- **What is expected**
Below are several records. Retype exactly those lines running from the one with "Screen dimensions: 1932x1932" through the one with "Select the Command", end lines included, and no others.

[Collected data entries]
=== Section Start ===

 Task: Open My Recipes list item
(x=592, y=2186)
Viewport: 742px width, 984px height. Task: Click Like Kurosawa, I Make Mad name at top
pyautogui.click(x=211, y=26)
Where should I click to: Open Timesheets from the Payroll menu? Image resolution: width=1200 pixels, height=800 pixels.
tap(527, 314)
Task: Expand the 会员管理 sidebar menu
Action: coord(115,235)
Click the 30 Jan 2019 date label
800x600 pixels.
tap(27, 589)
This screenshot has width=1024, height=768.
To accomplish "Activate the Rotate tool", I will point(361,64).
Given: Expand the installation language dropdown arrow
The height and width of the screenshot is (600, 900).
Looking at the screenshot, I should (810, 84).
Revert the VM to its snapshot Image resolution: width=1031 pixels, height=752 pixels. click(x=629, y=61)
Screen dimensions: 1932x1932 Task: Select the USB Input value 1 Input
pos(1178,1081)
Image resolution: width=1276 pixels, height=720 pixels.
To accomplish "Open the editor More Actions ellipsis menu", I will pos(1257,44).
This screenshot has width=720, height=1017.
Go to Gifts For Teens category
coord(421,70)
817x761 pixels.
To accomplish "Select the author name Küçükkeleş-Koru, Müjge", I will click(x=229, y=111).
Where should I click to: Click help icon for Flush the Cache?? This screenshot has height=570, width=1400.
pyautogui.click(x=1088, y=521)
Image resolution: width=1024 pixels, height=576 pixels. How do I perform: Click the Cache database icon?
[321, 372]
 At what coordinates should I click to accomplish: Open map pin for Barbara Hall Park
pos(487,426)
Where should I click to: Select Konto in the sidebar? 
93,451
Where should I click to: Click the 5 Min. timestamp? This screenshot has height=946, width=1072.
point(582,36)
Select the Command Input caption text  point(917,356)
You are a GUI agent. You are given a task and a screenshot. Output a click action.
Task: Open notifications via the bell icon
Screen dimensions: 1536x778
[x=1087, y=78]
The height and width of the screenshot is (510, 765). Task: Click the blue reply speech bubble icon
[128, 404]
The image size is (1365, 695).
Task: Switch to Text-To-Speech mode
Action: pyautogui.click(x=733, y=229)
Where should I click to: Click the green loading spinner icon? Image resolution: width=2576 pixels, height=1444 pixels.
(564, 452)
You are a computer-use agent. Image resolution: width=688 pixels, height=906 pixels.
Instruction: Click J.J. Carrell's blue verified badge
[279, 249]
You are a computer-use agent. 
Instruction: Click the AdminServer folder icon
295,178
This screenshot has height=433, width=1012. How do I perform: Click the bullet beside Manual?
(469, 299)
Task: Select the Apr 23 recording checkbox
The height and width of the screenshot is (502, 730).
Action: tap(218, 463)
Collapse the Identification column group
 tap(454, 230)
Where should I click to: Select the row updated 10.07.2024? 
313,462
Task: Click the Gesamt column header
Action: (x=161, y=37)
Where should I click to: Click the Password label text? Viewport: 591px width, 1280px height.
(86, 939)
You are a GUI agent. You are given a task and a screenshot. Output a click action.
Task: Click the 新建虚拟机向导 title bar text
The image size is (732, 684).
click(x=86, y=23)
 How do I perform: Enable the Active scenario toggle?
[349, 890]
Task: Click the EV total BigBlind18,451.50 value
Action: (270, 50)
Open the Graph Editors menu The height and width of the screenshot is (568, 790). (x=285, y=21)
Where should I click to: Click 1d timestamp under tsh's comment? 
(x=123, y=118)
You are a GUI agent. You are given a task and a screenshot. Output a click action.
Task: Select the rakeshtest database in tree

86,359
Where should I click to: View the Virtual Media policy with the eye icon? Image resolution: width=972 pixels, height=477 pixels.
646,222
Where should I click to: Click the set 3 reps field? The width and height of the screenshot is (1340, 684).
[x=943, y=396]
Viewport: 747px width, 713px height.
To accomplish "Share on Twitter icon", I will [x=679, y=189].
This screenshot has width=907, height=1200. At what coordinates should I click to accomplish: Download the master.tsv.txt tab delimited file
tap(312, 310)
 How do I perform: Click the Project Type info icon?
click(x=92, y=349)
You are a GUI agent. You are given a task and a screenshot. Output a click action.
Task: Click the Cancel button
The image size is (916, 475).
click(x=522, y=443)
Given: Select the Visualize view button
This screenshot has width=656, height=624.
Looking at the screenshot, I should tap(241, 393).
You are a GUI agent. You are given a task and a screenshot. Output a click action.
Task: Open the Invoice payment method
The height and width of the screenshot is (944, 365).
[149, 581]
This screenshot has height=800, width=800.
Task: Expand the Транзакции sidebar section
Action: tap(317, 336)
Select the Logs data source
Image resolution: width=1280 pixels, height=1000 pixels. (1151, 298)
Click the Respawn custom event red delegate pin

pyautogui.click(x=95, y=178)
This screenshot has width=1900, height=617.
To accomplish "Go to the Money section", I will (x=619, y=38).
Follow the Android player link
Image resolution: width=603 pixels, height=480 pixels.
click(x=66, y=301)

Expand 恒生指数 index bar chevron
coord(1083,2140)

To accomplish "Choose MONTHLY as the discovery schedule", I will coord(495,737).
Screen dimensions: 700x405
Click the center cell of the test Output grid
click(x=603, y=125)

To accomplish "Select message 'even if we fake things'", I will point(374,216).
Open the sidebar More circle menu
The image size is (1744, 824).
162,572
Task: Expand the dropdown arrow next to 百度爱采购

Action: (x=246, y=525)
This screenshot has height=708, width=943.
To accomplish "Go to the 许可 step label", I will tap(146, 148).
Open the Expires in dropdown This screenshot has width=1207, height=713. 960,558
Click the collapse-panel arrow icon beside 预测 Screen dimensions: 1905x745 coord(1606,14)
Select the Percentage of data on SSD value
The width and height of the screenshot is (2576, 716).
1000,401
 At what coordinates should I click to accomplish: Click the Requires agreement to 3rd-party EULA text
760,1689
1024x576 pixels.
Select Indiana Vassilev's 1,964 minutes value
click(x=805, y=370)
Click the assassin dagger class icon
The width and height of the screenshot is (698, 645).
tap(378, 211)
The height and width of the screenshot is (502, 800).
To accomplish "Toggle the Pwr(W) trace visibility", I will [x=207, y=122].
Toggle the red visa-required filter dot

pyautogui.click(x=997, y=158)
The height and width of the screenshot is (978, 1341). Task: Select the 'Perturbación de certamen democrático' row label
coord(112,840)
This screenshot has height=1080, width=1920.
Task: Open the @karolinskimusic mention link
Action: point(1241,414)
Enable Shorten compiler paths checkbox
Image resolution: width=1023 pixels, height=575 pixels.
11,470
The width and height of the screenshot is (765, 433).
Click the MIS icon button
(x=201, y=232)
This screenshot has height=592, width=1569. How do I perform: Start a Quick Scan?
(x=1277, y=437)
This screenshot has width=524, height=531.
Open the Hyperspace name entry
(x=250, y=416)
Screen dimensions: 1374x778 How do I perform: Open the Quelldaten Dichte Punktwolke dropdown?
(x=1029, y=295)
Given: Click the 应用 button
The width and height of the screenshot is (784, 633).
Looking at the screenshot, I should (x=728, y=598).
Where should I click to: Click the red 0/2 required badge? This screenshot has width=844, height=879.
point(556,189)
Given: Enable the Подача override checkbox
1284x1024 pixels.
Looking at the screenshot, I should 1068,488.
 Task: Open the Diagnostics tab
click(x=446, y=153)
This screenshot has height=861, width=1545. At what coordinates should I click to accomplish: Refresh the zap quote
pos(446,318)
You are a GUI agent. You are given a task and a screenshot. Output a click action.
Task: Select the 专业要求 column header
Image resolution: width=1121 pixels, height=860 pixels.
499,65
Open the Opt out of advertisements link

=== Section End ===

- **Written answer**
Screen dimensions: 1932x1932 Task: Select the USB Input value 1 Input
pos(1178,1081)
Image resolution: width=1276 pixels, height=720 pixels.
To accomplish "Open the editor More Actions ellipsis menu", I will pos(1257,44).
This screenshot has width=720, height=1017.
Go to Gifts For Teens category
coord(421,70)
817x761 pixels.
To accomplish "Select the author name Küçükkeleş-Koru, Müjge", I will click(x=229, y=111).
Where should I click to: Click help icon for Flush the Cache?? This screenshot has height=570, width=1400.
pyautogui.click(x=1088, y=521)
Image resolution: width=1024 pixels, height=576 pixels. How do I perform: Click the Cache database icon?
[321, 372]
 At what coordinates should I click to accomplish: Open map pin for Barbara Hall Park
pos(487,426)
Where should I click to: Select Konto in the sidebar? 
93,451
Where should I click to: Click the 5 Min. timestamp? This screenshot has height=946, width=1072.
point(582,36)
Select the Command Input caption text  point(917,356)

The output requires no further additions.